Aramis haussa légèrement les épaules.
- Pourquoi alors Louis XIV vous aurait-il chargé de me dire ce que vous m’avez rapporté ? demanda Fouquet.
- Le roi ne m’a chargé de rien pour vous.
- De rien !... fit le surintendant stupéfait. Eh bien ! alors, cet ordre ?...
- Ah ! oui, il y a un ordre, c’est juste.
Et ces mots furent prononcés par Aramis avec un accent si étrange, que Fouquet ne put s’empêcher de tressaillir.
- Tenez, dit-il, vous me cachez quelque chose, je le vois.

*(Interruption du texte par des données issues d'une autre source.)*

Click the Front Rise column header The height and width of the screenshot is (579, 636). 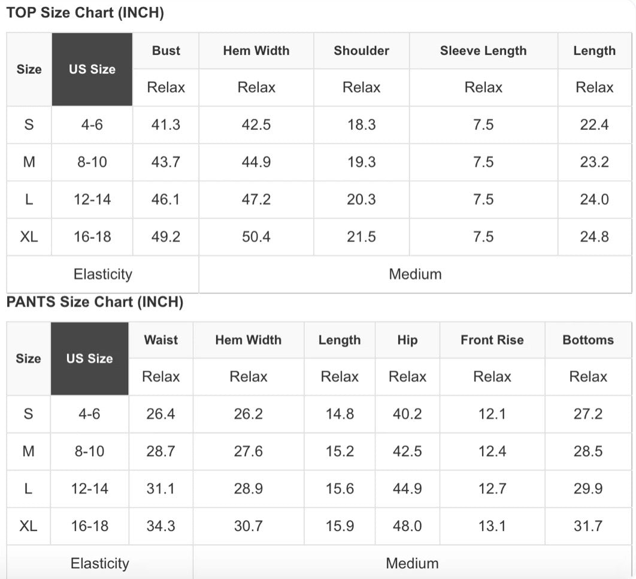point(492,339)
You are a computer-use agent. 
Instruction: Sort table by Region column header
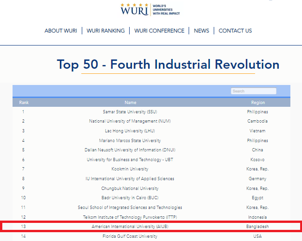[x=257, y=103]
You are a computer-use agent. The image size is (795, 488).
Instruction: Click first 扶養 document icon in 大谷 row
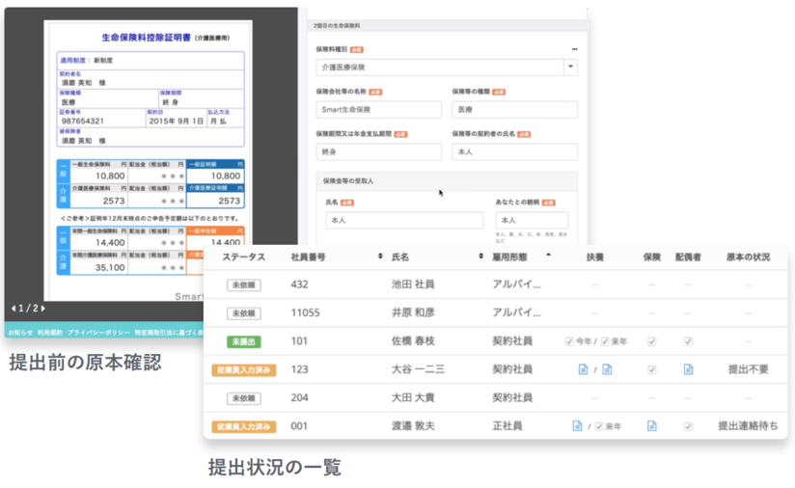pos(582,369)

Aramis caressa son menton avec ses doigts si blancs.
- Le roi m’exile ?
- Ne faites pas comme dans ce jeu où les enfants devinent la présence d’un objet caché à la façon dont une sonnette tinte quand ils s’approchent ou s’éloignent.
- Parlez, alors !
- Devinez.
- Vous me faites peur.
- Bah !... C’est que vous n’avez pas deviné, alors.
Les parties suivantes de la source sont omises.